Cluster is created on aws, db nodes are are 3 ( all are m6a.2xlarge ). The percona cluster is 3 node medium config as specified in everest ui.

The db settings i have as

max_connections = 2000
thread_cache_size = 48
thread_pool_size = 8
table_open_cache_instances = 8
wait_timeout = 900
interactive_timeout = 900
default_time_zone = '+00:00'

Apart from usual db operation for my apps, i had done few imports(all less than few gb). And as you can see in the pics above max db size less 10 gb. Few tables have around million rows.

I notice similar behavior with an OVH cluster.
* * * * *
What you need to do>
[a] According to the forum post, what instance type are all three database nodes?
[b] Copy out the forum post from "The db settings" to "around million rows.".
* * * * *
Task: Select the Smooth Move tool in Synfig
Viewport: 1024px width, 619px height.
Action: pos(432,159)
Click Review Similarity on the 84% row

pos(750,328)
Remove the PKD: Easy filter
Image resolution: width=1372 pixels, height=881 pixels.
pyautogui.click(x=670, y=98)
* * * * *
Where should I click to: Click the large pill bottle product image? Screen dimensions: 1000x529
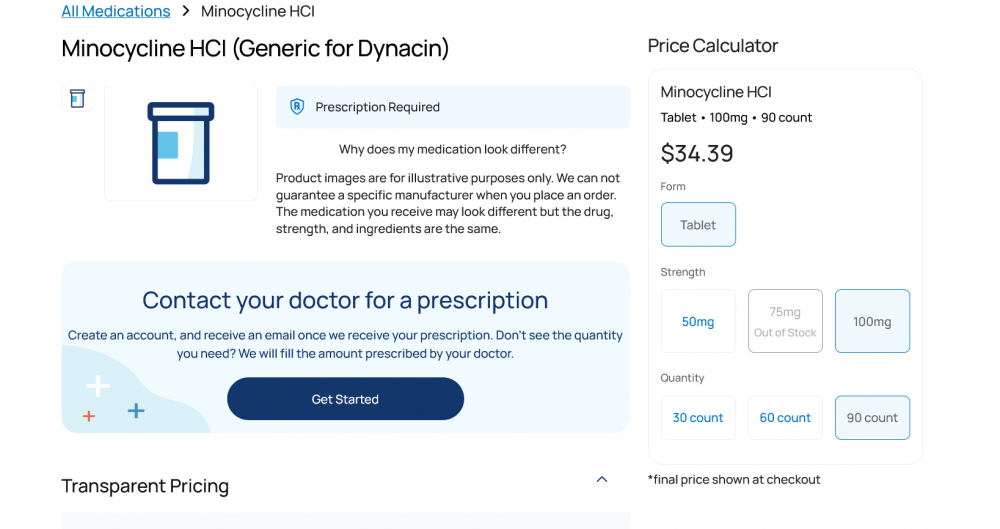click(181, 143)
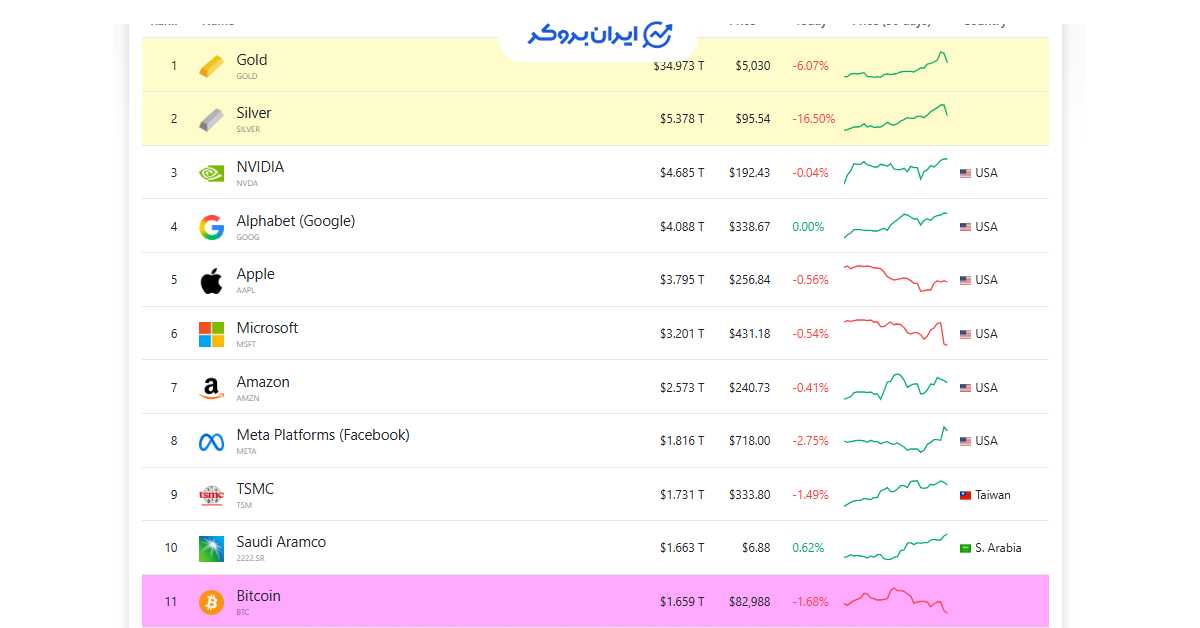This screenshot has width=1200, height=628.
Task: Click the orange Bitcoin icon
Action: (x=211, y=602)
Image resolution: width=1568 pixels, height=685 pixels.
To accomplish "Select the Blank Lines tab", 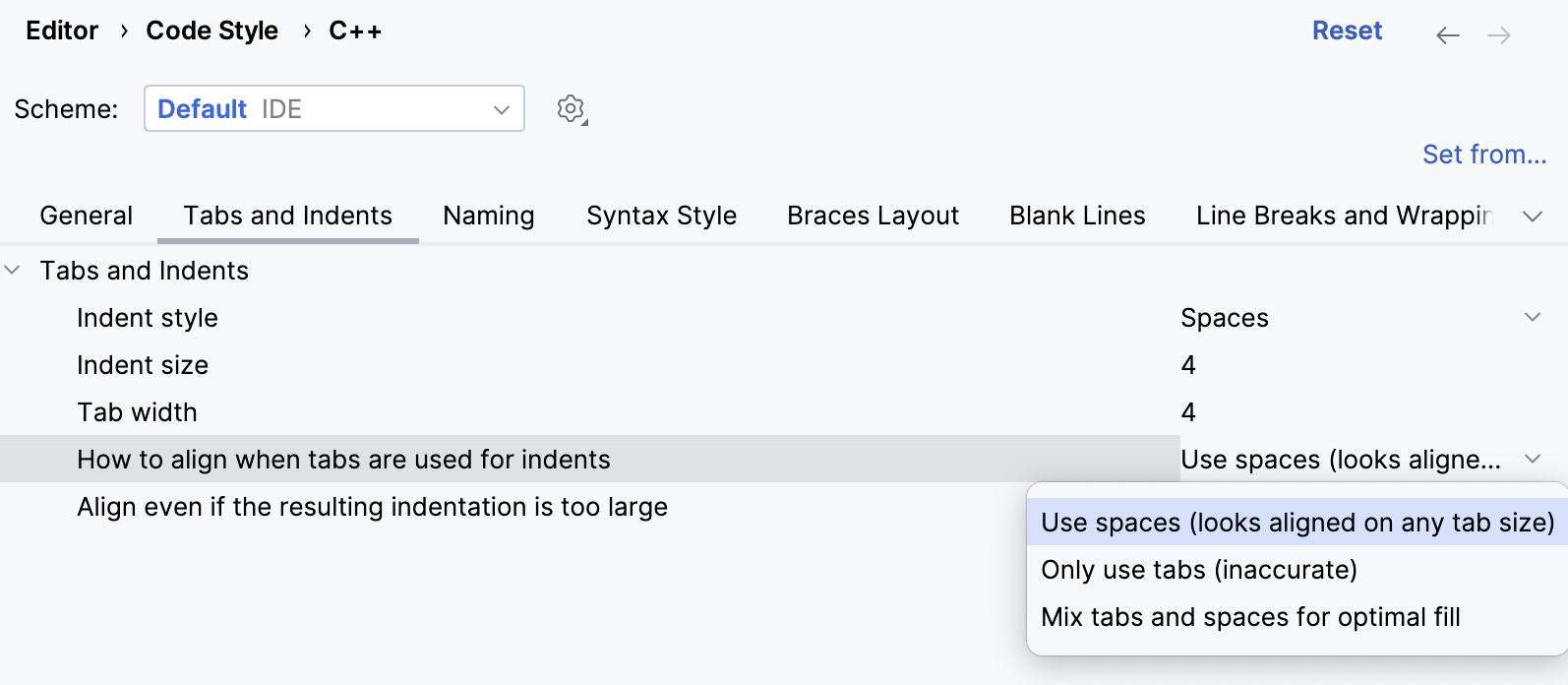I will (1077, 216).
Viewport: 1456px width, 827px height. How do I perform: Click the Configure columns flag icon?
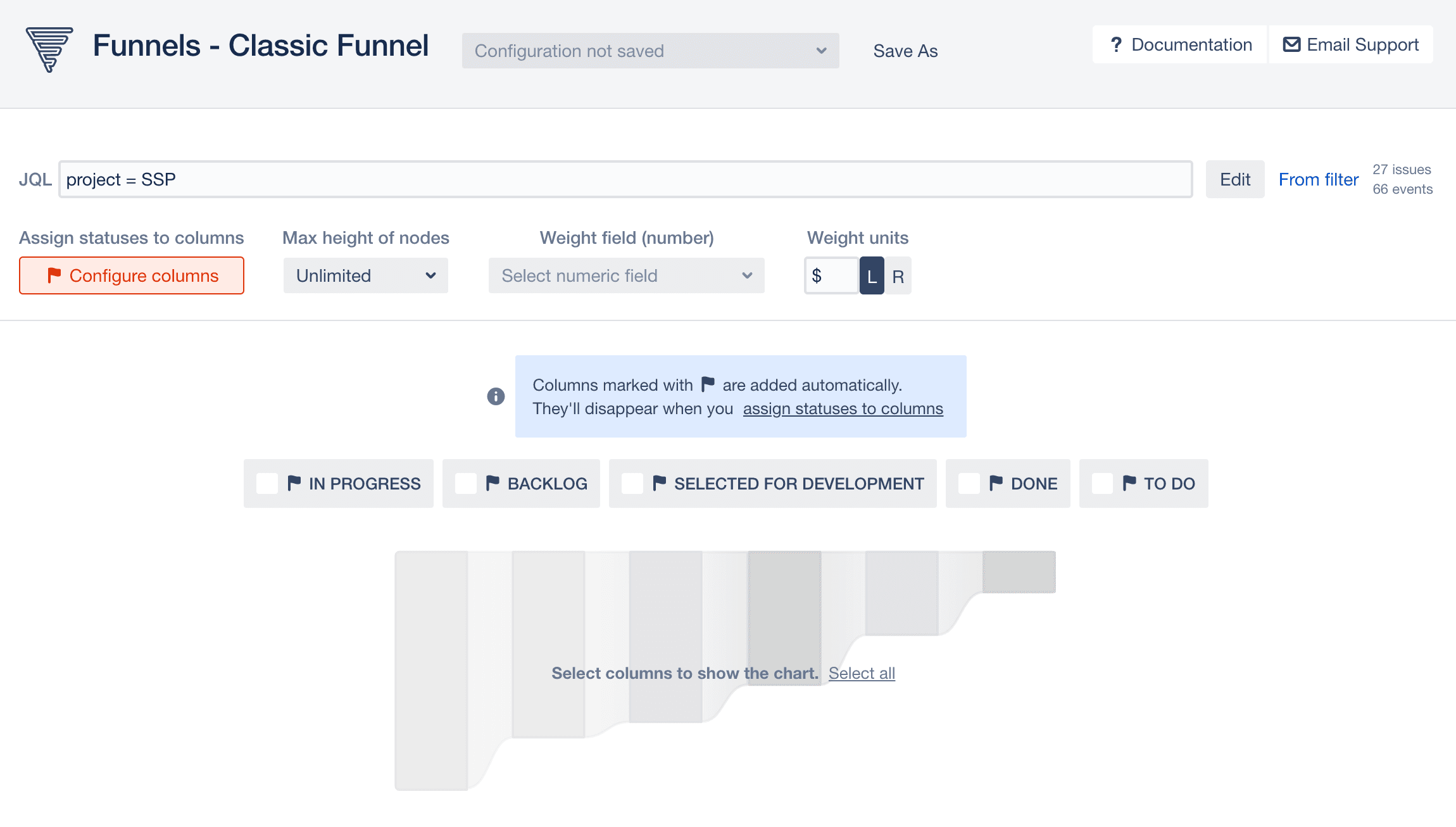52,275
* * * * *
Answers for the tasks>
[a] m6a.2xlarge

[b]
The db settings i have as

max_connections = 2000
thread_cache_size = 48
thread_pool_size = 8
table_open_cache_instances = 8
wait_timeout = 900
interactive_timeout = 900
default_time_zone = '+00:00'

Apart from usual db operation for my apps, i had done few imports(all less than few gb). And as you can see in the pics above max db size less 10 gb. Few tables have around million rows.